Task description
Rescale the entries from the line holding "The image size is (1920, 1080)." through the end of the entries, inclusive, by writing out every line again, requests included, with each coordinate in the answers multiplied by 1.9 and rounded to a whole number, halves rounded up. Keep all numbers in the requests unchanged.

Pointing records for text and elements
— start —

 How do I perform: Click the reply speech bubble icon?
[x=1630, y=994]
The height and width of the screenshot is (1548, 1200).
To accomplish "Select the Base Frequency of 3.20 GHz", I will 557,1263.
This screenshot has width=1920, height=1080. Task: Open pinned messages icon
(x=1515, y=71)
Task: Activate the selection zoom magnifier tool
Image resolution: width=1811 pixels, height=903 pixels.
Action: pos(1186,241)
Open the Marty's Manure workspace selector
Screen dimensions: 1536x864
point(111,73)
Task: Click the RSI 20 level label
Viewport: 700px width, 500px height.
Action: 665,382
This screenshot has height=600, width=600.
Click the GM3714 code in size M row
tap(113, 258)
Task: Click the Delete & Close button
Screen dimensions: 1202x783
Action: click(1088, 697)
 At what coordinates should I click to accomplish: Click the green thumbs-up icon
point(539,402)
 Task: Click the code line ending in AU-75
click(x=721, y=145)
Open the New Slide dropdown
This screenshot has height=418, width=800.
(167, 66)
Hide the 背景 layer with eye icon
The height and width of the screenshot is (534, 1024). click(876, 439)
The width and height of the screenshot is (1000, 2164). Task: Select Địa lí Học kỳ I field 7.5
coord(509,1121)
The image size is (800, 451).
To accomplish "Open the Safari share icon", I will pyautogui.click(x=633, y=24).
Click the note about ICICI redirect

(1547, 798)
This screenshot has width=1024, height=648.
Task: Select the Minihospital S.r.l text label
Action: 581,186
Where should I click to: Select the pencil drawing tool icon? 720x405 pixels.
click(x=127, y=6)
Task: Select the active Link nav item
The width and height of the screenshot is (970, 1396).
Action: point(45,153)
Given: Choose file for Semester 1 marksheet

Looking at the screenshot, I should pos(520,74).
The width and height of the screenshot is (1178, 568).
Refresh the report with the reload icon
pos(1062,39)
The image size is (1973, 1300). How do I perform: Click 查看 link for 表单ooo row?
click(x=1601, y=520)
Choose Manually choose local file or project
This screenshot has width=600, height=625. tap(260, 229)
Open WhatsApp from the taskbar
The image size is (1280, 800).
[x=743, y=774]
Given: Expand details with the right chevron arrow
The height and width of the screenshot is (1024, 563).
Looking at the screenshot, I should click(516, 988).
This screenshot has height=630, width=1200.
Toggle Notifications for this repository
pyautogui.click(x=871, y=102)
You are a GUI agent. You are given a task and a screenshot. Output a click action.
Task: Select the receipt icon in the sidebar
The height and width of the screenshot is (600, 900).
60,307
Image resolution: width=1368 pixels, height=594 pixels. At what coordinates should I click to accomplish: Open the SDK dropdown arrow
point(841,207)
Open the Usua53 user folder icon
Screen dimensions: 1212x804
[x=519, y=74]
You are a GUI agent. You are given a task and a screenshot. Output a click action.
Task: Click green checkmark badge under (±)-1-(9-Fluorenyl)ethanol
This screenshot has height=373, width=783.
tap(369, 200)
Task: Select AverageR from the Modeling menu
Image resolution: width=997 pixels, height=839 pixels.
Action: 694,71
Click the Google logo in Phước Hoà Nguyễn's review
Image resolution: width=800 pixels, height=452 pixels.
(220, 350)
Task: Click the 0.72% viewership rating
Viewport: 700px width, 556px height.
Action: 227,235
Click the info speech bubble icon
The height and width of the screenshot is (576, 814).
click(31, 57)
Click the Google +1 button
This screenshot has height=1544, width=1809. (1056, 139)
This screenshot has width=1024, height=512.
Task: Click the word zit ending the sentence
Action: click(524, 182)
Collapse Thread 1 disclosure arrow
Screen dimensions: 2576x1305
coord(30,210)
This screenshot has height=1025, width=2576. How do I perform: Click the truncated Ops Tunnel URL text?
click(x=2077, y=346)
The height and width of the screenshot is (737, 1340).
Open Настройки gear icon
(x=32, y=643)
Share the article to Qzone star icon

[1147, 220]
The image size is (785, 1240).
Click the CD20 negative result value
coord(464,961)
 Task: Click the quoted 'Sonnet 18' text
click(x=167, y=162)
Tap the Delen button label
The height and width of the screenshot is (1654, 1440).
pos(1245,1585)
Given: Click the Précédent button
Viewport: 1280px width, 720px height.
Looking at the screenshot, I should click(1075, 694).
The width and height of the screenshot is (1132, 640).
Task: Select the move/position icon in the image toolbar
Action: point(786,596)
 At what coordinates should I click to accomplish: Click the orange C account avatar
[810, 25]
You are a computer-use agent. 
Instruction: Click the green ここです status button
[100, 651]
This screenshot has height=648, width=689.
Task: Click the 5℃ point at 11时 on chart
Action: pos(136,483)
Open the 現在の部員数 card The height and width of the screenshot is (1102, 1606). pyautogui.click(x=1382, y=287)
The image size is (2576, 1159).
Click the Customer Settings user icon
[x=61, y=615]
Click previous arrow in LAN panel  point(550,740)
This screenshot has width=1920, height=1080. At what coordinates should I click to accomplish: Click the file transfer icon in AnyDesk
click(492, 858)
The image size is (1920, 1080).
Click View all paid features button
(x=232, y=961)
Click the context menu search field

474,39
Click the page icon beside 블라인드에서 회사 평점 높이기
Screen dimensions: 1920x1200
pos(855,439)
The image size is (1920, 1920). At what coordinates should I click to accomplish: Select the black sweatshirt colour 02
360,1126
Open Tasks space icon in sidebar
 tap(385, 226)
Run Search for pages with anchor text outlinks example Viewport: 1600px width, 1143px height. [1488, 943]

— end —

Worked answer
The image size is (1920, 1080).
Click View all paid features button
(x=441, y=1826)
Click the context menu search field

901,74
Click the page icon beside 블라인드에서 회사 평점 높이기
Screen dimensions: 1920x1200
pos(1625,834)
The image size is (1920, 1920). At what coordinates should I click to accomplish: Select the black sweatshirt colour 02
684,2139
Open Tasks space icon in sidebar
 tap(732, 429)
Run Search for pages with anchor text outlinks example Viewport: 1600px width, 1143px height. [2827, 1792]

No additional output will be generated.